What are the 3 major factors that lead to youth violence? ›
- poor monitoring and supervision of children by parents.
- harsh, lax or inconsistent parental disciplinary practices.
- a low level of attachment between parents and children.
- low parental involvement in children's activities.
- physical violence.
- verbal violence (including hate speech)
- psychological violence.
- sexual violence.
- socio-economic violence.
- History of physical fighting or vandalism.
- History of drug or alcohol abuse.
- Discovery of detailed plans to commit violence.
- Making direct, veiled or conditional threats of violence.
- History of controlling others.
- Excessive need for attention or respect.
Juvenile victims were most likely to be assaulted by person age 18 to 24. While most violent crime occurs between people of the same race, men were more likely to be arrested for a violent crime against a woman.
Communal violence is a form of violence that is perpetrated across ethnic or communal lines, the violent parties feel solidarity for their respective groups, and victims are chosen based upon group membership.What are the causes of social and communal conflict? ›
- Causes for Up Scaled Communal Divide.
- Vote Bank Politics. ...
- Turf War for Dominance by Religious Heads. ...
- Struggle for Identity or Class Conflict. ...
- Conflict of Interests. ...
- Reports of Threat to Religious Ideologies. ...

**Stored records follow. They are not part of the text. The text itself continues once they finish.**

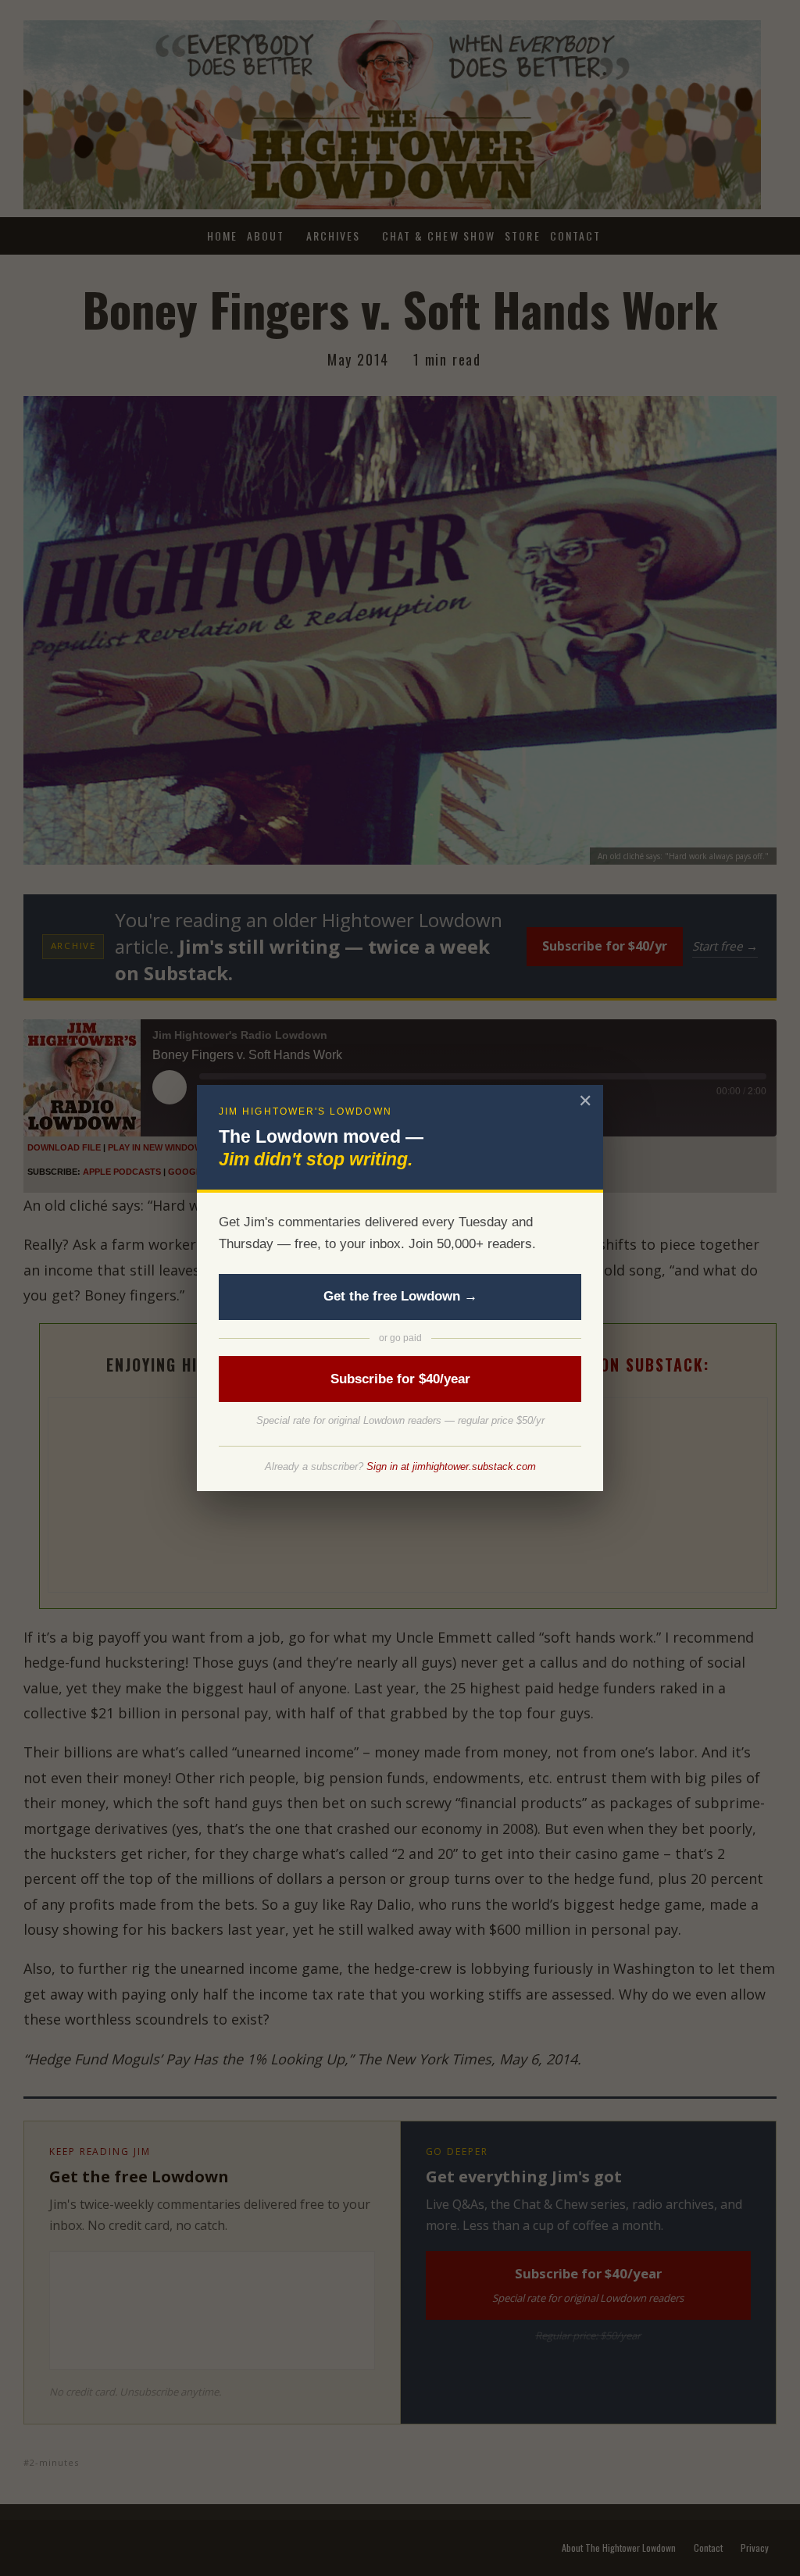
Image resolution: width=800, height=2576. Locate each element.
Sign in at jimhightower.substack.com (451, 1466)
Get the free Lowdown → (400, 1296)
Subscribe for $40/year (400, 1379)
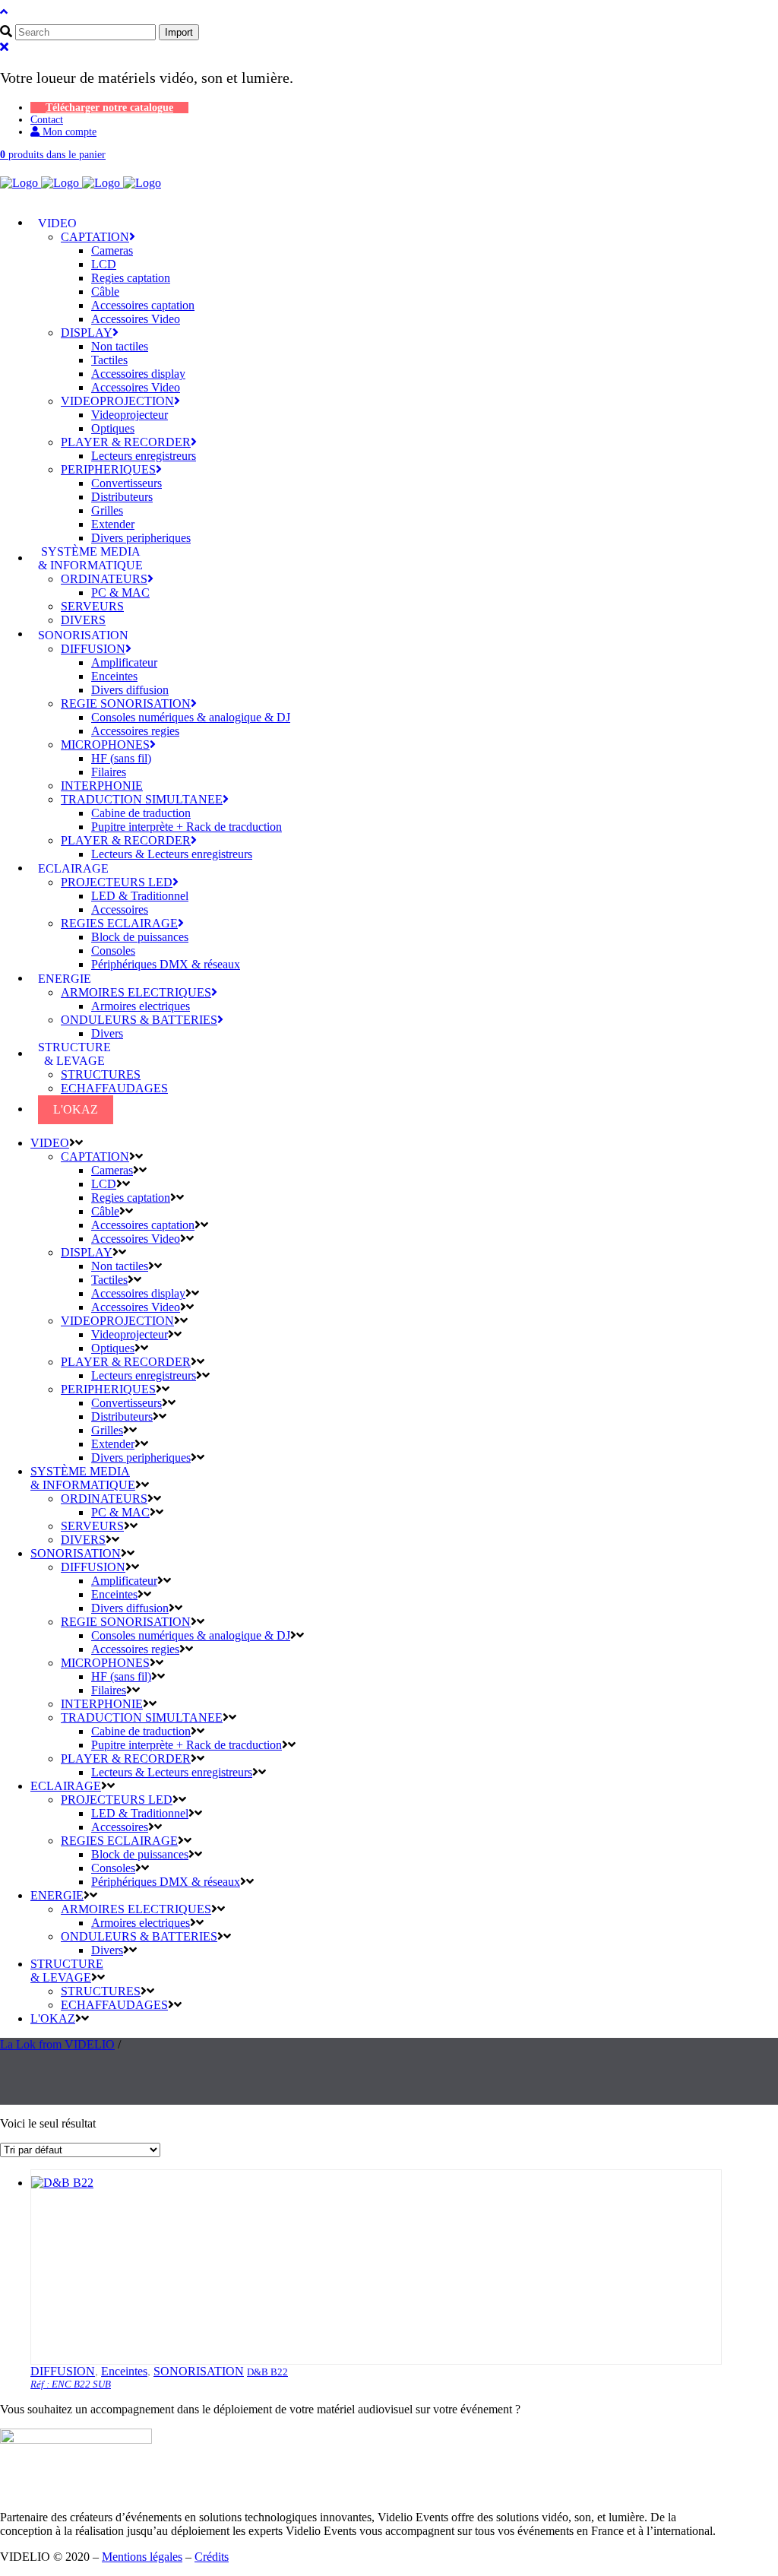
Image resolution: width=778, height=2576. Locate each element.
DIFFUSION (62, 2371)
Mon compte (68, 132)
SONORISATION (198, 2371)
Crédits (211, 2556)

- Irresponsible Reporting by Media.
(i) Mediation: This is a process where a third party intervenes between two or more communities having issues with the aim of resolving their differences on the issues in order to prevent violence. (ii) Compensation: This is made to aggrieved people by individuals, groups or government. It is usually in cash or kind.What are the 3 classification of violence? ›
Physical violence occurs when someone uses a part of their body or an object to control a person's actions. Sexual violence occurs when a person is forced to unwillingly take part in sexual activity. Emotional violence occurs when someone says or does something to make a person feel stupid or worthless.